Can commodities survive a stronger US dollar?

25/03/2015

Alastair Baker

Alastair Baker

Fund Manager

Patrick Brenner

Patrick Brenner

Fund Manager, Multi-Asset Investments

The latest insight from our multi-asset team focuses on the relationship between the greenback and commodity prices.

Conventional wisdom is that the US dollar has a strong influence on commodity prices. The explanation for this relationship is that since commodities are priced in dollar terms, then commodity prices must move lower when the dollar strengthens to reflect its increased purchasing power.

After the 2008 global financial crisis there has indeed been a very strong inverse relationship between commodities and the US dollar, as shown by the correlation chart in Figure 1 below.

Figure 1: Rolling 3 year correlation between Broad Commodity Index and USD Index monthly returns

Source: Schroders, Bloomberg, 10 March 2015

However, this has not always been the case. Prior to the financial crisis, the correlation was much less obvious. For example, during the boom years of the 1990s there was almost no relationship between the US dollar and commodity prices. Then, in the recovery after the dotcom bubble bursting from 2003-2006, the relationship weakened again.

We therefore reject the gross simplification that all you need to know to have a view on commodities is the direction of the dollar. It does, however, help if you can identify which type of dollar environment you are in.

Looking at the period from 1990 to 2015, 61% of the time there was a negative correlation between US dollar and commodities, and 39% a positive correlation. This 39% can be further subdivided into 23% for both commodities and US dollar rising, and 16% both US dollar and commodities falling. Figure 2 highlights in green those periods where we have both rising US dollar and commodities; the periods of both falling are highlighted in red.

Figure 2: Broad Commodity Index and correlation regimes

Source: Schroders, Bloomberg, 10 March 2015

Generally speaking, during Federal Reserve rate-hiking cycles we see a positive correlation regime where both the dollar and commodities rose together. The greatest concentration of green observations occurs in these periods: June 1996 – March 1997, March 1999 – January 2000 and June 2003 – December 2005. These were periods of both rising interest rates and stronger growth.

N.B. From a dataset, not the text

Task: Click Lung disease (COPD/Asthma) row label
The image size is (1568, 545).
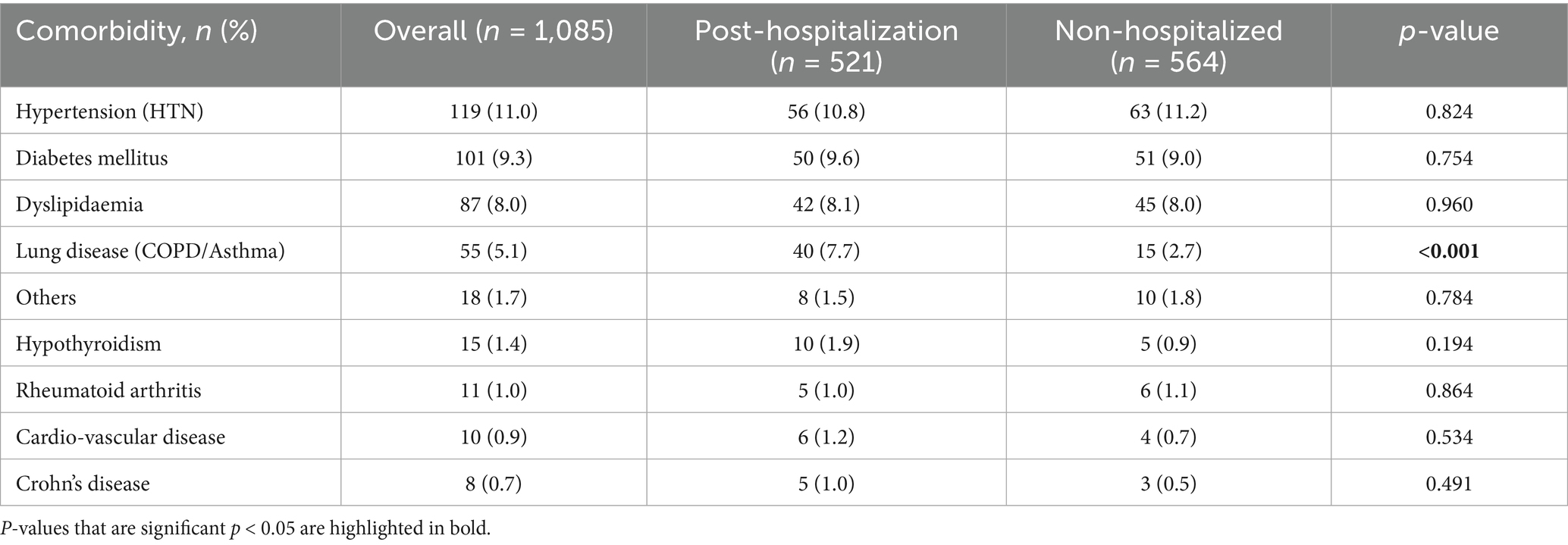Action: tap(150, 251)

We are approaching a tightening cycle in the US and this is likely to result in a continued strengthening of the dollar. If this is associated with continued positive economic growth then both the US dollar and commodities can go up. In the event that tightening is a policy mistake, or it exerts so much pressure on emerging market economies that we enter an emerging market crisis phase (slowing growth and exacerbating the demand for the US dollar) then commodities are likely to suffer.